Frequently asked questions

Do I need any background in design or design thinking to use this book?

No prior design knowledge is required. The authors explain every concept from scratch and the exercises require nothing more than a notebook and honest reflection.

Is this book aimed at people early in their careers, or does it work for mid-career readers too?

It works at any career stage. The book explicitly addresses recent graduates, mid-career professionals, and people returning to work after a break. The process adapts to your current situation rather than assuming a particular starting point.

How much of this is reading versus active exercises?

The book is exercise-heavy. Most chapters include hands-on activities — journaling prompts, conversation guides, and planning templates — and the authors are explicit that reading without doing produces limited results.

Is this based on research, or is it motivational content?
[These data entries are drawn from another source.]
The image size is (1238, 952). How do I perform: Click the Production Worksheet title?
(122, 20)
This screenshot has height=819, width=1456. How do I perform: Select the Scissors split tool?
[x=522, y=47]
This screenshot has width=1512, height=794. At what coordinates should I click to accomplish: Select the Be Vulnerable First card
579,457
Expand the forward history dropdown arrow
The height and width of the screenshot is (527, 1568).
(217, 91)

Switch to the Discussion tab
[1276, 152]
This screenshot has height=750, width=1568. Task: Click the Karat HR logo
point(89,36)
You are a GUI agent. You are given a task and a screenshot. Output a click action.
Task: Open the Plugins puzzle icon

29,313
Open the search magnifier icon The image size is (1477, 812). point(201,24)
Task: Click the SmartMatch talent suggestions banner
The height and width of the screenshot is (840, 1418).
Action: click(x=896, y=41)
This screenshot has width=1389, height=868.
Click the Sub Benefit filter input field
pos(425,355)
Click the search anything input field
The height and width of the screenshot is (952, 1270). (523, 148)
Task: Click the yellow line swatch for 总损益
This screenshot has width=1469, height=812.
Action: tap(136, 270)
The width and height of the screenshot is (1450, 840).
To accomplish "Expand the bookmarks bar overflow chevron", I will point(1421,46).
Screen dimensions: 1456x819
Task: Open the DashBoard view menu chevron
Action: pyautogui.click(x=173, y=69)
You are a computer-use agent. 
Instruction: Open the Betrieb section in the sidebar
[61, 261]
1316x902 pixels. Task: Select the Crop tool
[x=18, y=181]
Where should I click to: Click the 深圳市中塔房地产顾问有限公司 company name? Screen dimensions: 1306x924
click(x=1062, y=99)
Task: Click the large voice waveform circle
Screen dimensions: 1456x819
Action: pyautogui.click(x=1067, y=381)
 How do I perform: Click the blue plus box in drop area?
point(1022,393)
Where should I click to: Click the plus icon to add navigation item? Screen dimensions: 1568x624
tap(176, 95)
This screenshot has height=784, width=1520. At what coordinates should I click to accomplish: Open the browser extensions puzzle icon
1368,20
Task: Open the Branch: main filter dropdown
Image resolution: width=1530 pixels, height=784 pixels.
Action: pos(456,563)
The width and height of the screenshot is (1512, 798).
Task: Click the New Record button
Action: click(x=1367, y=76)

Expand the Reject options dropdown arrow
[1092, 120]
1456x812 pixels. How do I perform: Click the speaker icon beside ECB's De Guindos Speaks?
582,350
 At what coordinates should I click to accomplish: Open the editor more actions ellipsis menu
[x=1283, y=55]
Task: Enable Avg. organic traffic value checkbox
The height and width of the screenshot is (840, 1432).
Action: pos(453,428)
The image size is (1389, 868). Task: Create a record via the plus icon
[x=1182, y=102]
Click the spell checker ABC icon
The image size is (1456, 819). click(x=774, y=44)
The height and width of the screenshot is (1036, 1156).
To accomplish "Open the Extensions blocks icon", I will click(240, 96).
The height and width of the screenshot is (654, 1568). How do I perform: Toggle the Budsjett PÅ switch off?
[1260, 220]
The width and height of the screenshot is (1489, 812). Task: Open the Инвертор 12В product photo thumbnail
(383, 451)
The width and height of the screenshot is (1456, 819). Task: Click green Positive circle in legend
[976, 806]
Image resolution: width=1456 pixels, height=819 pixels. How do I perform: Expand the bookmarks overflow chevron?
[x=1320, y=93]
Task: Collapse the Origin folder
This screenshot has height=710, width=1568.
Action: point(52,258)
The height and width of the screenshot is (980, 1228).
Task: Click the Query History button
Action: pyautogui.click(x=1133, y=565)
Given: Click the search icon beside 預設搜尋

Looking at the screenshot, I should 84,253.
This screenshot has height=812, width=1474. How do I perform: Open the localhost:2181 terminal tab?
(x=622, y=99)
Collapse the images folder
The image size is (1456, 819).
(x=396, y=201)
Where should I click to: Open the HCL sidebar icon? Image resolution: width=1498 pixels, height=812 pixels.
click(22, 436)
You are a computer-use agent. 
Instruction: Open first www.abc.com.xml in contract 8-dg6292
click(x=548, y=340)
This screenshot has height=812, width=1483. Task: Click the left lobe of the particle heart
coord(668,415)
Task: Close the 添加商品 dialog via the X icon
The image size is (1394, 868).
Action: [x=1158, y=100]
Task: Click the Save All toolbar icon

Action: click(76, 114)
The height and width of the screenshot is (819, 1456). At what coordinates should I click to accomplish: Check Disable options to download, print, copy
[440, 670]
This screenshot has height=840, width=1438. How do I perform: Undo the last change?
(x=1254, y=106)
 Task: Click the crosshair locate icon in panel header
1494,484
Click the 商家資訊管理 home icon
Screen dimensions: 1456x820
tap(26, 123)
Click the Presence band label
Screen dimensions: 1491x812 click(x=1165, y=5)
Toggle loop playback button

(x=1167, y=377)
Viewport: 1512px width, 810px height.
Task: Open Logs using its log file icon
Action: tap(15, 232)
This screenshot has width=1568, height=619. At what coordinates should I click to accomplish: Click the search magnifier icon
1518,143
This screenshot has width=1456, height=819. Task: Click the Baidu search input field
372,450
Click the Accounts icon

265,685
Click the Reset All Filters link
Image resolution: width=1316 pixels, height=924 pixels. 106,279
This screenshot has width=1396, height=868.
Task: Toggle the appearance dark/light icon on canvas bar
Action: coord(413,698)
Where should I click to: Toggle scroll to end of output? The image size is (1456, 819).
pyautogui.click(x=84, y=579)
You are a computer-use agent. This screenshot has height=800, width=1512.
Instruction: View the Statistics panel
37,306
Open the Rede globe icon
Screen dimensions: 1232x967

It is grounded in design-thinking methodology developed at Stanford and tested over years of classroom use. The tone is practical and process-oriented rather than inspirational.

Does the book provide a companion workbook or downloadable materials?

The exercises are contained within the book itself. Any supplemental resources would be available through the publisher or the authors directly — check their official channels for current offerings.